Angels and Dragons: On Handling Systematic Error

At the end of the Chandra Calibration Workshop on Nov 1, 2005 a special session was held that focused on calibration uncertainties and their effect on data analysis. It was clear during the session that astronomers have a love/hate relationship with systematic errors. As Steve Snowden put it, "Here there may be dragons," and Dick Edgar quoth, "Systematic Errors are like angels." All the presentations are available on-line at http://cxc.harvard.edu/ccw/proceedings/05_proc/ - not only will you find more details here, including plots of the data and compelling expositions of instrumental effects, but also a rewrite of a Far Side cartoon that is destined to be a classic.

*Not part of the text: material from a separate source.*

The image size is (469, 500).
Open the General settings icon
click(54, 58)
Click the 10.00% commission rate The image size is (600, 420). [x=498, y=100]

Context: What is Systematic Uncertainty?

Dragons
Astronomers and physicists are in a special position as far as what we call "systematic uncertainties", or calibration errors, go. To an astrophysicist, these are errors inherent in modeling the instrument (telescope and subsystems). They are not the same as "bad measurements" such as cosmic ray hits, dead pixels, and other physical outliers. They affect accuracy. Unknown, these errors can produce systematically biased results as well as smearing. Hence Steve Snowden's description of unmapped problems: Here There Might Be Dragons.

Angels
On the other hand, compared to other fields, we can specify our sources of error to an extraordinary degree. Elsewhere (e.g., social sciences, or economics [Ed: aren’t they the same?]), one models or fits a non-specific extra variance along with the scientific theory. In contrast, we measure them ahead of time, each in specific detail. Once found, we investigate their physical cause. Though each case is different, we have a rough idea of the unique distribution of each, however complex. Thus Dick Edgar’s aphorism: 'Systematic errors are like angels. They are not a single breed; they are individually created." However we have not yet developed techniques that incorporate that information in the analysis.

Generalizing
Statisticians use the term 'Model Mismatch" where astronomers and physicists use 'systematic uncertainties". One sees that these broad terms incorprate uncertainties ranging from calibrating our intruments (e.g., HETG energy scale, HRMA effective area, ACIS response) and backgrounds, to calibrating our underlying physics (e.g., atomic lines database). All these topics are

represented here. Whenever there is a model-mismatch that affects one’s astrophysical inference, there is a bias in the inference. Once it is mapped, it becomes known physics or well-understood instrumental features.

Work
What effect does our model mismatch have on our final results? How do we incorporate it in a rigorous but sensible (i.e. reasonably fast and uniform) way? In the past, researchers have often assumed these uncertainties could be added in quadrature as if they were uncorrelated Gauss-Normal errors. However, calibration errors are often correlated, non-Gaussian, and asymmetric, and many speakers (and statisticians) emphasized that Gaussian assumptions are incorrect.

Here Be Dragons

The Soft X-Ray Background
Brad Wargelin and Steve Snowden emphasized the effects of the astrophysical X-ray background. Brad’s main point: It varies! It varies in time and space. It varies with solar cycle. There is a geocoronal soft X-ray glow, which is usually weak, but can have bright `Solar Gusts’. It varies due to charge exchange, from solar wind ions colliding with neutral gas in the heliosphere and the Earth’s outer atmosphere. The charge exchange energy spectrum is all below ~1.5 keV, with most of the X-ray emission from He-like and H-like O. Its spatial distribution is complex, with the highest intensities observed when looking near the Sun and/or toward the Galactic Center through the helium focusing cone. Users should know these places: 'Here there might be dragons!" It particularly affects measurements of extended sources: SXRB, clusters, etc.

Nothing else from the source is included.